## Task to complete
Copy out the items below verbatim, starting at the line containing "Task: Expand the Москва dealer list" and ending at the line containing "Looking at the screenshot, I should [x=510, y=453].", both lines included.

## The data
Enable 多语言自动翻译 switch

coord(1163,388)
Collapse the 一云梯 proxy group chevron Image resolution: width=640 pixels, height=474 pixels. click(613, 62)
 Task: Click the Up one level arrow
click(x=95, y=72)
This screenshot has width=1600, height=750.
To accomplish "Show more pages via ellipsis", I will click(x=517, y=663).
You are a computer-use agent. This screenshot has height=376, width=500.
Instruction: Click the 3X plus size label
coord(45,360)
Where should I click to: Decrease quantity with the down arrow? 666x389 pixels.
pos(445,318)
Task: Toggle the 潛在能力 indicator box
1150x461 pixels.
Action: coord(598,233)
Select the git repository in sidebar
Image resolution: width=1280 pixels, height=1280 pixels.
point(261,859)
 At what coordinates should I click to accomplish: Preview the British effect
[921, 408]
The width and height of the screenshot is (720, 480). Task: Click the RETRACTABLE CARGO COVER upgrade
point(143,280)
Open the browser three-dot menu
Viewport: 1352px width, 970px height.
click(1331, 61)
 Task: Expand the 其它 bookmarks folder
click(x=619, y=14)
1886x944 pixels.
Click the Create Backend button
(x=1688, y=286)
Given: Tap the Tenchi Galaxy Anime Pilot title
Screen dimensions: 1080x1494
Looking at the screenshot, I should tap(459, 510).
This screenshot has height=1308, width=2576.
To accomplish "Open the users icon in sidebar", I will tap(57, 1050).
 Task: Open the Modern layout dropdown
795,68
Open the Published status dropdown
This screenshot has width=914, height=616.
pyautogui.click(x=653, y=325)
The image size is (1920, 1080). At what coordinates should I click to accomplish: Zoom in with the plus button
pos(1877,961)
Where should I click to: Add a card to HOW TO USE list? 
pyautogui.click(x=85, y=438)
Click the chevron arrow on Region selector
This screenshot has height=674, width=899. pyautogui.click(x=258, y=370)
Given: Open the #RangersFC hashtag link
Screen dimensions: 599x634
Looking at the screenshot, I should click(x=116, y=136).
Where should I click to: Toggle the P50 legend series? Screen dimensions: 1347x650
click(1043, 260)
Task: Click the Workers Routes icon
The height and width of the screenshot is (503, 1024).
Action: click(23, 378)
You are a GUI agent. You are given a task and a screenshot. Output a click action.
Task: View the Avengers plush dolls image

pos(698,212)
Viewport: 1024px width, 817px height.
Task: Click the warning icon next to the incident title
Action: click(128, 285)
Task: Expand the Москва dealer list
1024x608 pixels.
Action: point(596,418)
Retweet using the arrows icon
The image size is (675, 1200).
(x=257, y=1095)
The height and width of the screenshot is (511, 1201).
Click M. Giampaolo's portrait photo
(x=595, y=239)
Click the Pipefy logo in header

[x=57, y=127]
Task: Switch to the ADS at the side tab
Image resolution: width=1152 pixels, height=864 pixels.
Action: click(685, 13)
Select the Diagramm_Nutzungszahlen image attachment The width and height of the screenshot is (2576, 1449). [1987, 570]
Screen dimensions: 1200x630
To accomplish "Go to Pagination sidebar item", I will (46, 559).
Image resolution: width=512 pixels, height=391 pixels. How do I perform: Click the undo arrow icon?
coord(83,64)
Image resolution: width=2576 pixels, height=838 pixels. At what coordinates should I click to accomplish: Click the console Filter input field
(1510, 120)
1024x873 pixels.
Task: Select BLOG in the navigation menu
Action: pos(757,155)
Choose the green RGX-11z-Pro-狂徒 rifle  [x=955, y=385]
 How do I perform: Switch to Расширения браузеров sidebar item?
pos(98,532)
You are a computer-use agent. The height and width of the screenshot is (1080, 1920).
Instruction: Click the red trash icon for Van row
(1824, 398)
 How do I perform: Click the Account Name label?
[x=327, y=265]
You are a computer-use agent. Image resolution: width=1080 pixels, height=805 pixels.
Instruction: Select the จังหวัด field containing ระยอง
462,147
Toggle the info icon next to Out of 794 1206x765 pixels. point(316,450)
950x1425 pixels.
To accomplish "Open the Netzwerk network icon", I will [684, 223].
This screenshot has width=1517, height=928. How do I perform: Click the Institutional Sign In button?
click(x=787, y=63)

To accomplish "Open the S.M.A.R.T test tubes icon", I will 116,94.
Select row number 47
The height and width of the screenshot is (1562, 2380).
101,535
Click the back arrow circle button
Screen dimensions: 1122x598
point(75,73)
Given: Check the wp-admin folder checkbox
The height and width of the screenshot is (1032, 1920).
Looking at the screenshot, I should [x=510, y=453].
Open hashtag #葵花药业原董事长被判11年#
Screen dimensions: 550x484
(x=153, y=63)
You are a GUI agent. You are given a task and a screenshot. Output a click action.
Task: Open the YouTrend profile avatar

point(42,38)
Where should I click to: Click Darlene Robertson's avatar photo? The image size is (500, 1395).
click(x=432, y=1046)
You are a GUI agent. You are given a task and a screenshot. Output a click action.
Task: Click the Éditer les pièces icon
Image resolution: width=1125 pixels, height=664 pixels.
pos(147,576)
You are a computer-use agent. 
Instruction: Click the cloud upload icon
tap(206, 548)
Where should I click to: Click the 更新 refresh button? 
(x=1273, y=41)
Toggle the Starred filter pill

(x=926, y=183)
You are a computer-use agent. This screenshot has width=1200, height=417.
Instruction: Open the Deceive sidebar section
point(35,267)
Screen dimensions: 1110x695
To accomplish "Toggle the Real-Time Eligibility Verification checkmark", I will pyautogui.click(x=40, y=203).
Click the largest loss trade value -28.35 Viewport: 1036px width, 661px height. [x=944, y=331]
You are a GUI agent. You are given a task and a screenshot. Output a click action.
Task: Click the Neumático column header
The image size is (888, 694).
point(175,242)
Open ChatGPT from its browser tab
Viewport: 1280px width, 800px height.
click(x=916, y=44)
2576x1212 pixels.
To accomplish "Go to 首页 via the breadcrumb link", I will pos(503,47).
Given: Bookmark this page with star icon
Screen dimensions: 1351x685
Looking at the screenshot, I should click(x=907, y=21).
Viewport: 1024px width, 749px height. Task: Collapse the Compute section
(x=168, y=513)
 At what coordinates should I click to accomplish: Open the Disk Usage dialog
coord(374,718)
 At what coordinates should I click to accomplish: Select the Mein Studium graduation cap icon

## Task response
Task: Expand the Москва dealer list
1024x608 pixels.
Action: point(596,418)
Retweet using the arrows icon
The image size is (675, 1200).
(x=257, y=1095)
The height and width of the screenshot is (511, 1201).
Click M. Giampaolo's portrait photo
(x=595, y=239)
Click the Pipefy logo in header

[x=57, y=127]
Task: Switch to the ADS at the side tab
Image resolution: width=1152 pixels, height=864 pixels.
Action: click(685, 13)
Select the Diagramm_Nutzungszahlen image attachment The width and height of the screenshot is (2576, 1449). [1987, 570]
Screen dimensions: 1200x630
To accomplish "Go to Pagination sidebar item", I will (46, 559).
Image resolution: width=512 pixels, height=391 pixels. How do I perform: Click the undo arrow icon?
coord(83,64)
Image resolution: width=2576 pixels, height=838 pixels. At what coordinates should I click to accomplish: Click the console Filter input field
(1510, 120)
1024x873 pixels.
Task: Select BLOG in the navigation menu
Action: pos(757,155)
Choose the green RGX-11z-Pro-狂徒 rifle  [x=955, y=385]
 How do I perform: Switch to Расширения браузеров sidebar item?
pos(98,532)
You are a computer-use agent. The height and width of the screenshot is (1080, 1920).
Instruction: Click the red trash icon for Van row
(1824, 398)
 How do I perform: Click the Account Name label?
[x=327, y=265]
You are a computer-use agent. Image resolution: width=1080 pixels, height=805 pixels.
Instruction: Select the จังหวัด field containing ระยอง
462,147
Toggle the info icon next to Out of 794 1206x765 pixels. point(316,450)
950x1425 pixels.
To accomplish "Open the Netzwerk network icon", I will [684, 223].
This screenshot has width=1517, height=928. How do I perform: Click the Institutional Sign In button?
click(x=787, y=63)

To accomplish "Open the S.M.A.R.T test tubes icon", I will 116,94.
Select row number 47
The height and width of the screenshot is (1562, 2380).
101,535
Click the back arrow circle button
Screen dimensions: 1122x598
point(75,73)
Given: Check the wp-admin folder checkbox
The height and width of the screenshot is (1032, 1920).
Looking at the screenshot, I should [x=510, y=453].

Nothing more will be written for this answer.